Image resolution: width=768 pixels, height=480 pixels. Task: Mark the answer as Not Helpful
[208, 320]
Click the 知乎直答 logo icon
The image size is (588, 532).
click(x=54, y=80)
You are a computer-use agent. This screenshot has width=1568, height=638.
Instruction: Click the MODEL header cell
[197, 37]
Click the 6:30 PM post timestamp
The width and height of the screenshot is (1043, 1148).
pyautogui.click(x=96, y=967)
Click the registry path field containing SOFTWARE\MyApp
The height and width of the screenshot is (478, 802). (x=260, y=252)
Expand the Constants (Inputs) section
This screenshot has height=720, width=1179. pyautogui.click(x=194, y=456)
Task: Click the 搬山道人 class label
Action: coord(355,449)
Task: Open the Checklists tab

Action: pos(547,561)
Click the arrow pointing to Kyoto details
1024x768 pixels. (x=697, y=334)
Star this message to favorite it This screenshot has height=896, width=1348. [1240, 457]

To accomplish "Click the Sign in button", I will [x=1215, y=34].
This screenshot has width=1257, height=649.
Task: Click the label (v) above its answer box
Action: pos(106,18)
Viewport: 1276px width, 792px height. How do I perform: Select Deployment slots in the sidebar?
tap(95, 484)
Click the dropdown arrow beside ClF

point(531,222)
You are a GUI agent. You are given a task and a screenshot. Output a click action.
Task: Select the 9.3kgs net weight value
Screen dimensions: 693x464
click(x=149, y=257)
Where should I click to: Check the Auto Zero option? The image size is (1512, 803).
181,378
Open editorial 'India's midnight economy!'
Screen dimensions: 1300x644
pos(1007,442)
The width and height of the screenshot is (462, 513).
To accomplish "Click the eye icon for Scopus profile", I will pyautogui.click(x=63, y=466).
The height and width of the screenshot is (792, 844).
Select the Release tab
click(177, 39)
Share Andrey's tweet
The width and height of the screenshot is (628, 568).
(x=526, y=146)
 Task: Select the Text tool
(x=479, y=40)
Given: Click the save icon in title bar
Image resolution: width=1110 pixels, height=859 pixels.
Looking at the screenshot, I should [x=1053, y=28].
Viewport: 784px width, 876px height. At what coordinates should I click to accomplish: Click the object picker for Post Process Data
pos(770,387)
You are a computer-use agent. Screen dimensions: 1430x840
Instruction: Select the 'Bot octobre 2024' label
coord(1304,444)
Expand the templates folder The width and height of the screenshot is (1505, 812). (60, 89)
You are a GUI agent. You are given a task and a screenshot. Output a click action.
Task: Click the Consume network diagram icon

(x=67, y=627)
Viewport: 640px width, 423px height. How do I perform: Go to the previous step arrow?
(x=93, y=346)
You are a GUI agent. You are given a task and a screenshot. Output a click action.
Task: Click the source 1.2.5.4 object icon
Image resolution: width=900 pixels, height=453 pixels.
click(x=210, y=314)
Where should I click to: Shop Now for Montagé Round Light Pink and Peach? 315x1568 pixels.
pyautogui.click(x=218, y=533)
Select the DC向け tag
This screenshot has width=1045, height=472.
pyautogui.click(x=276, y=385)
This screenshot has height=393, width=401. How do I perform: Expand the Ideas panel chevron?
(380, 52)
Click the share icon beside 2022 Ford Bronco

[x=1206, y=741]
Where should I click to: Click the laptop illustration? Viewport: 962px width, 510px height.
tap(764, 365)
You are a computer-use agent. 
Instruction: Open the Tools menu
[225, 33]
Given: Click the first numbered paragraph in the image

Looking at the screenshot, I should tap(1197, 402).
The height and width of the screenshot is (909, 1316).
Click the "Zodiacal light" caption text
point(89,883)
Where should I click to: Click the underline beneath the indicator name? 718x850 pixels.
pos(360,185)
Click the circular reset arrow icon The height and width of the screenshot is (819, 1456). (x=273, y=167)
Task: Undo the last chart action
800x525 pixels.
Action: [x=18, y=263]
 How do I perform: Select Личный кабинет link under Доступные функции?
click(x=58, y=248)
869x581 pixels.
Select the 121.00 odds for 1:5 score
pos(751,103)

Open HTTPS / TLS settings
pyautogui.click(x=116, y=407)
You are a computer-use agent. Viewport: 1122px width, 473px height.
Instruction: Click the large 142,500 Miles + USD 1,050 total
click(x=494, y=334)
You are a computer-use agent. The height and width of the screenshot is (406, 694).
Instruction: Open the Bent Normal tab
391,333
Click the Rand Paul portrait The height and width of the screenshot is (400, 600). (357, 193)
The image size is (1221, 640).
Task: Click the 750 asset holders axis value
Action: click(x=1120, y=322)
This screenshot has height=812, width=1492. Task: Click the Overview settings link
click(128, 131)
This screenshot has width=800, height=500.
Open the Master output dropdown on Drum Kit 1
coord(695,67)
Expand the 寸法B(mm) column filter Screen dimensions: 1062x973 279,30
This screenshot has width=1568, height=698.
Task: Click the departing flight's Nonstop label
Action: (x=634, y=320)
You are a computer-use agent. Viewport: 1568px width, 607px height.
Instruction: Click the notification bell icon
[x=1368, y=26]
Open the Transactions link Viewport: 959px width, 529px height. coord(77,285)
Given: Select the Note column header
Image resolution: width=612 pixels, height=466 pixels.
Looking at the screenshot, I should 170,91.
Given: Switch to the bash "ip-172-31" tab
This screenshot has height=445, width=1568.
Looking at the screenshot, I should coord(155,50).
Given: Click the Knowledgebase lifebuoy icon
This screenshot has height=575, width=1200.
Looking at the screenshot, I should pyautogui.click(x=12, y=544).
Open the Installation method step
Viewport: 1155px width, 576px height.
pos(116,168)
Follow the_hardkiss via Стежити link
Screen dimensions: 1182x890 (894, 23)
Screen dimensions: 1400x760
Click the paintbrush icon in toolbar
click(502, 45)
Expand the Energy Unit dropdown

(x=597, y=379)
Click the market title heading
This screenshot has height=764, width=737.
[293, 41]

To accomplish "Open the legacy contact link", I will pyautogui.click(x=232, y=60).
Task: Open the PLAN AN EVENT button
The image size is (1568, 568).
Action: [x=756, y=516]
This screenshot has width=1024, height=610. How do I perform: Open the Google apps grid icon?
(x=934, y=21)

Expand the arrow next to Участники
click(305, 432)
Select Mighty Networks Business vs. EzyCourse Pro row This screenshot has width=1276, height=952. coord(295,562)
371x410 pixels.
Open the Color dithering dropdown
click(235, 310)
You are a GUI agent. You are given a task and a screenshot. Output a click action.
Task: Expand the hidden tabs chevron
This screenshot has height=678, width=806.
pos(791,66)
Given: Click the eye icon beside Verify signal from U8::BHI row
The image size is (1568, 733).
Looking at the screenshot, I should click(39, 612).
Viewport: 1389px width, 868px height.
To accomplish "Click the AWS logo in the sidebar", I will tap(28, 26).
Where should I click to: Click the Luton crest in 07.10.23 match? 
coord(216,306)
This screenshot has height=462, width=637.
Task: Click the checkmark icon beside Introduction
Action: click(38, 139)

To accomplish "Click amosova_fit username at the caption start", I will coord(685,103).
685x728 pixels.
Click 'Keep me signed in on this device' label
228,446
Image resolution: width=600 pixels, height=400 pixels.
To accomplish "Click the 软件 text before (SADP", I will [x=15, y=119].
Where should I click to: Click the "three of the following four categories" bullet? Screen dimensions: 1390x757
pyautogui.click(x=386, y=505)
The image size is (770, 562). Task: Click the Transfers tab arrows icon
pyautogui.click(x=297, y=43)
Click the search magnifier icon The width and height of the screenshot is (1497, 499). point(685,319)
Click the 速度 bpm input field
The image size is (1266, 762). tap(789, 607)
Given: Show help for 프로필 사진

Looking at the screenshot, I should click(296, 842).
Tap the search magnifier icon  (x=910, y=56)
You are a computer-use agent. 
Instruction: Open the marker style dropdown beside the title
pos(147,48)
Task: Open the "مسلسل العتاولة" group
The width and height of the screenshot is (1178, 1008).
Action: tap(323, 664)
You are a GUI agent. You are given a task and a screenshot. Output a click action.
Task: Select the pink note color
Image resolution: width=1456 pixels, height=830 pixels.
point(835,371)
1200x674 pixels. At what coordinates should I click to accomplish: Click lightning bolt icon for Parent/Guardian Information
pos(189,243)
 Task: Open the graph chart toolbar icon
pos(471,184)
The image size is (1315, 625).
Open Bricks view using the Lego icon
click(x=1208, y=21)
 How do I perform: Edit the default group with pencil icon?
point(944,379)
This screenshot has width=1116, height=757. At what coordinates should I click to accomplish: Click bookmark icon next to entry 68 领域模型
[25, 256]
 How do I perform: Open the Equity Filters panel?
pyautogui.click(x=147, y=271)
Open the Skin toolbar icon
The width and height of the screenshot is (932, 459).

== What the task asks ==
Your answer should be the exact lines above from the one with "Click 'Keep me" through the one with "Open the Skin toolbar icon", both included, and nothing besides.

== Written answer ==
Click 'Keep me signed in on this device' label
228,446
Image resolution: width=600 pixels, height=400 pixels.
To accomplish "Click the 软件 text before (SADP", I will [x=15, y=119].
Where should I click to: Click the "three of the following four categories" bullet? Screen dimensions: 1390x757
pyautogui.click(x=386, y=505)
The image size is (770, 562). Task: Click the Transfers tab arrows icon
pyautogui.click(x=297, y=43)
Click the search magnifier icon The width and height of the screenshot is (1497, 499). point(685,319)
Click the 速度 bpm input field
The image size is (1266, 762). tap(789, 607)
Given: Show help for 프로필 사진

Looking at the screenshot, I should click(296, 842).
Tap the search magnifier icon  (x=910, y=56)
You are a computer-use agent. 
Instruction: Open the marker style dropdown beside the title
pos(147,48)
Task: Open the "مسلسل العتاولة" group
The width and height of the screenshot is (1178, 1008).
Action: tap(323, 664)
You are a GUI agent. You are given a task and a screenshot. Output a click action.
Task: Select the pink note color
Image resolution: width=1456 pixels, height=830 pixels.
point(835,371)
1200x674 pixels. At what coordinates should I click to accomplish: Click lightning bolt icon for Parent/Guardian Information
pos(189,243)
 Task: Open the graph chart toolbar icon
pos(471,184)
The image size is (1315, 625).
Open Bricks view using the Lego icon
click(x=1208, y=21)
 How do I perform: Edit the default group with pencil icon?
point(944,379)
This screenshot has width=1116, height=757. At what coordinates should I click to accomplish: Click bookmark icon next to entry 68 领域模型
[25, 256]
 How do I perform: Open the Equity Filters panel?
pyautogui.click(x=147, y=271)
Open the Skin toolbar icon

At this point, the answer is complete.